The International Monetary Fund and the World Bank roll out debt relief plans to push green investments in low-income countries

The COVID-19 pandemic that dawned upon us some time around this period last year taught us a lot of things, primarily the acknowledgement of our privileges over others. The world is facing a crisis and needless to say, the crisis is much more severe for those who do not have the resources and privileges to fight back. While small businesses and self-employed individuals in India are struggling to make ends meet and make their debt repayments, banks in the country also, have rendered themselves helpless for they are also in no condition to offer another loan moratorium.  Now imagine this exact situation but now with low-income individuals, but low-income countries, those that are facing two crises at the same time- the pandemic and the crushing pressure to pay down their debt. The International Monetary Fund (IMF) and the world bank, however, have proposed methods to be the saviour in this time of need for the low-income countries by devising their very creative “green-debt swap”. While India does not fall in the category of low-income countries, a lot of its neighbours would be taking a sigh of relief because the plan not only helps them release the debt pressure but also saves them from the very real crisis that has approached the world- the environmental problems.

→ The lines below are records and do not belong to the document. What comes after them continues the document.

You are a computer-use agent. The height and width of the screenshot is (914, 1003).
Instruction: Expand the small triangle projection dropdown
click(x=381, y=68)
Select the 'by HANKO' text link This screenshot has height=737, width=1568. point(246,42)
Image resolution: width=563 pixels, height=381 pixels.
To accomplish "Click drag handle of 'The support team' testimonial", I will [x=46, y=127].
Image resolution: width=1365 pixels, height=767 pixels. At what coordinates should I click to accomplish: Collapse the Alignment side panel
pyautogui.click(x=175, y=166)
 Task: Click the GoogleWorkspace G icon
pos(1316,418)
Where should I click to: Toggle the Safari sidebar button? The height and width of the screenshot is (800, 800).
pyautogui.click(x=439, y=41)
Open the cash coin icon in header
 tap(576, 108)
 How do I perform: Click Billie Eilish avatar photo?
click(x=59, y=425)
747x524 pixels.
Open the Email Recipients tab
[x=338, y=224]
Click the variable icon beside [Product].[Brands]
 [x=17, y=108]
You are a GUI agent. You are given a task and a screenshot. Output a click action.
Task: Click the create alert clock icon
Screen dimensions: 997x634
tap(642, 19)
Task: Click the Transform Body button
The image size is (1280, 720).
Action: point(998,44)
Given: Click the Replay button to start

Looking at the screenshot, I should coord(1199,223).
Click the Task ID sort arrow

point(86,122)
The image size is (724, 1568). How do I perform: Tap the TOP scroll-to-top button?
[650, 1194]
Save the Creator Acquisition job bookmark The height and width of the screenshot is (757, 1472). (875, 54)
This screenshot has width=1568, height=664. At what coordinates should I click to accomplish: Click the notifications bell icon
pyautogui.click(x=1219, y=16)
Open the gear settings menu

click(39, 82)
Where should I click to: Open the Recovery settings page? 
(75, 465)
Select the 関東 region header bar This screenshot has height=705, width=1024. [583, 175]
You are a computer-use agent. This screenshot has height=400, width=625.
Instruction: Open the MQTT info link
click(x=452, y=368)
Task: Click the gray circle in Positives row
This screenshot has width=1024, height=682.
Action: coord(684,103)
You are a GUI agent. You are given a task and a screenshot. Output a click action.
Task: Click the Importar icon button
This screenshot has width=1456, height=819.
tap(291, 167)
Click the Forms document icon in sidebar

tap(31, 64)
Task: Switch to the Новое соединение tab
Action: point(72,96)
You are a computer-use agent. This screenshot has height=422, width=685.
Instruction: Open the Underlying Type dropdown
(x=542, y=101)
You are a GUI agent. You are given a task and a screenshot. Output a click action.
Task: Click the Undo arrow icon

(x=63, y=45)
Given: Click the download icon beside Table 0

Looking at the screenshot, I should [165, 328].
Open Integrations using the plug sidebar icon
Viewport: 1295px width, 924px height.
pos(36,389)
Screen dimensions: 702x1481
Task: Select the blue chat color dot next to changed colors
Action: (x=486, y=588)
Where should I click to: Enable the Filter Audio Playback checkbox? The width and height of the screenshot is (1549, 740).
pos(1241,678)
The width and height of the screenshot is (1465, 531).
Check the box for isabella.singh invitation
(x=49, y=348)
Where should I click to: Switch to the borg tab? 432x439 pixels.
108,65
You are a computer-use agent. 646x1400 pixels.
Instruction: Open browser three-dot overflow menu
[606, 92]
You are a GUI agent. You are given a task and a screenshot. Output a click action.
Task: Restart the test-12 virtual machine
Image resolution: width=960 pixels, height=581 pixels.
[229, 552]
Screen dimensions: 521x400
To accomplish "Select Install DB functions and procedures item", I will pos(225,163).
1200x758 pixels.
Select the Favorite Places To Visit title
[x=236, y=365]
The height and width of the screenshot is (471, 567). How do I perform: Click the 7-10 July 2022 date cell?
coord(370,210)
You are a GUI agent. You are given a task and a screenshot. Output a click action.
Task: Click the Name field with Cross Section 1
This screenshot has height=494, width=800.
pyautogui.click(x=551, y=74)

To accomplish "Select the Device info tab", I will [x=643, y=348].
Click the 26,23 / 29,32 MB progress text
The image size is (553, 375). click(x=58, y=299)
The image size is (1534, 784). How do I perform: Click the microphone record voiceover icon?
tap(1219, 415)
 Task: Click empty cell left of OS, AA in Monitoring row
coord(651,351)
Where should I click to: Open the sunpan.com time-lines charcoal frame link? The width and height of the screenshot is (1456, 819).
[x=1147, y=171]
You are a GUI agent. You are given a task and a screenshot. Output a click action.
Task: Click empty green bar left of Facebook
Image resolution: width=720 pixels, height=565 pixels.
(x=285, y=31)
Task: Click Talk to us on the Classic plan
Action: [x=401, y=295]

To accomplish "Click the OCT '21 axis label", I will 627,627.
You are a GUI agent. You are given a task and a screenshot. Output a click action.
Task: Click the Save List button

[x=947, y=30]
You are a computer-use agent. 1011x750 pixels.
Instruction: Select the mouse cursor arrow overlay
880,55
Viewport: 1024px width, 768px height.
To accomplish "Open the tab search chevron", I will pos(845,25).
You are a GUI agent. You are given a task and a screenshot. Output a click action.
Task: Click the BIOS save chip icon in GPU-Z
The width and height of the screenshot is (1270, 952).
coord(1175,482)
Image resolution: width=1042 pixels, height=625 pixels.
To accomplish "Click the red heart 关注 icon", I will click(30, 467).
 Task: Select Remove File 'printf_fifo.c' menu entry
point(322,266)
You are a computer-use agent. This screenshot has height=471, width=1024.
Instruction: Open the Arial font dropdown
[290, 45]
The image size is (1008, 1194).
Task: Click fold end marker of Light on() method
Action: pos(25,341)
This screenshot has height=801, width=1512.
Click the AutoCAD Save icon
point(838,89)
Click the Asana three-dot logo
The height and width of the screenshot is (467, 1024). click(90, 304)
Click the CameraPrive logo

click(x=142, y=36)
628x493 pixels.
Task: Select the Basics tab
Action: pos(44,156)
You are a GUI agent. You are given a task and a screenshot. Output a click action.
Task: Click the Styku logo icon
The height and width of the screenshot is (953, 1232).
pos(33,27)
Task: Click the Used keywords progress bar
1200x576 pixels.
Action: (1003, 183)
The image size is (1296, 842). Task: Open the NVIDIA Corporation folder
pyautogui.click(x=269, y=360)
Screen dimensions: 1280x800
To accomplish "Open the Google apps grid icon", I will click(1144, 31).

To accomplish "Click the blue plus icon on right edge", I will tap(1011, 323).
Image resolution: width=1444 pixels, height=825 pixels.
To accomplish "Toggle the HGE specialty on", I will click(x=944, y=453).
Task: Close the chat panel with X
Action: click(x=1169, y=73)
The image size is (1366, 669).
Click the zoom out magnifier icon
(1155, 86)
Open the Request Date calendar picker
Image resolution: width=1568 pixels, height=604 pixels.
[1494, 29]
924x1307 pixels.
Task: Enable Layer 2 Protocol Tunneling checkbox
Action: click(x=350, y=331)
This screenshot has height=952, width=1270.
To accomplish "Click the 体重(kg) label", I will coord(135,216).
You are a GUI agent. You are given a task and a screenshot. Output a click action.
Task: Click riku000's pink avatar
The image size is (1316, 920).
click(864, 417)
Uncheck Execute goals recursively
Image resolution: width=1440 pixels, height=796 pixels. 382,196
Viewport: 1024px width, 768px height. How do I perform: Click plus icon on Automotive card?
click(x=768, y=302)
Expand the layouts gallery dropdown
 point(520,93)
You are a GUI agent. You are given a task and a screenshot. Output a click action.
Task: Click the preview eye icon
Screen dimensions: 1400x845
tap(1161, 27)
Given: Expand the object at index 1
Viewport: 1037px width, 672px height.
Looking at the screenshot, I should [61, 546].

The idea to forgive debt in exchange for green
investments gained momentum around the spring meetings of IMF and The World Bank and even though things are not finalised as yet, they’re expected to take their concrete proposal course by the time of global climate summit this coming fall. The pandemic, in addition with the debt repayment pressure and the thriving environmental crisis, has worked to make the low income countries highly, highly vulnerable and it surely makes sense for the world to undertake these “green debt swaps”. “The Covid-19 crisis has made it significantly harder for developing countries to tackle the rising risks posed by climate change” and environmental disasters, said a World Bank spokesperson while taking about the proposal.  Not only that, these low income countries also witnessed the wrath of economic crisis followed by the pandemic that made their already tight budgets go completely out of hand, or say, pockets. “By enlarging the debt burdens of governments – which were already at record levels on the eve of the crisis – it has left them with fewer resources to invest in a recovery that will also put the planet on a more sustainable footing,” the spokesperson said.
Undoubtedly, the situation is creative in its essence and very helpful in both the short and long run of these low income countries, which, unsurprisingly was the objective of these international institutions. While the world is being a witness to a number of crises all at once, it is these proactive and creative approach to the problems that is needed to help address the key issues of our time. Integration of two major problems is just cherry on the top of this healthy-for-all cake. “We are going to work with the World Bank. And by COP 26 we will advance that option” of a debt swap, Georgieva said, adding that it will then be up to creditors and debtors to decide whether to take part. For Thierry Deau, the founder and CEO of the Paris-based Meridiam group, which specializes in developing and financing infrastructure projects, if the green debt-swap option is pursued, it will have to be linked to clear conditionalities to ensure that debt relief in fact leads to the launching of green projects. “The primary responsibility there on this debt relief is between the countries that are on both sides,” he said. “There’s a lot of politeness about this topic, and I think we have to stop that and create real true partnerships.” We understand how different ideation and implementation actually is and it is this fact that needs actual focus to ensure that the said purpose of aiding two problems at once hits its bull’s eye.
However, it would not be sufficient to aid the low income countries that are both economically and environmentally challenged but also those middle income island countries that even though are performing decently on the economic front, are facing daunting environmental challenges. Again, these middle income island countries referred to here are those that made their economy thriving through their extensive travel and tourism revenue. As can be expected, the pandemic severely curtailed these economies, which makes it more and more imperative that the International Monetary Fund and The World Bank lend a helping hand to these distressed island countries as well.
We’re aware that while not all expectations can be put on these international organisations, we’re sure in believing that this chain of help would go a long way for those who actually take benefit of it. This statement roots from the fact that the countries that have successfully launched green projects in an attempt to fight the environmental battle have witnessed a discernible shoot in the employment prospects. There are opportunities for job creation,” said Kristalina Georgieva, the managing director of the International Monetary Fund. “Just take, for example, renewable energy – seven jobs to one in the traditional coal energy sector,” even if some training is required. “Similarly, reforestation, taking care of land degradation, resilience to climate shocks, these are all labour intensive activities,” Georgieva said. “Policymakers need to think about it now.”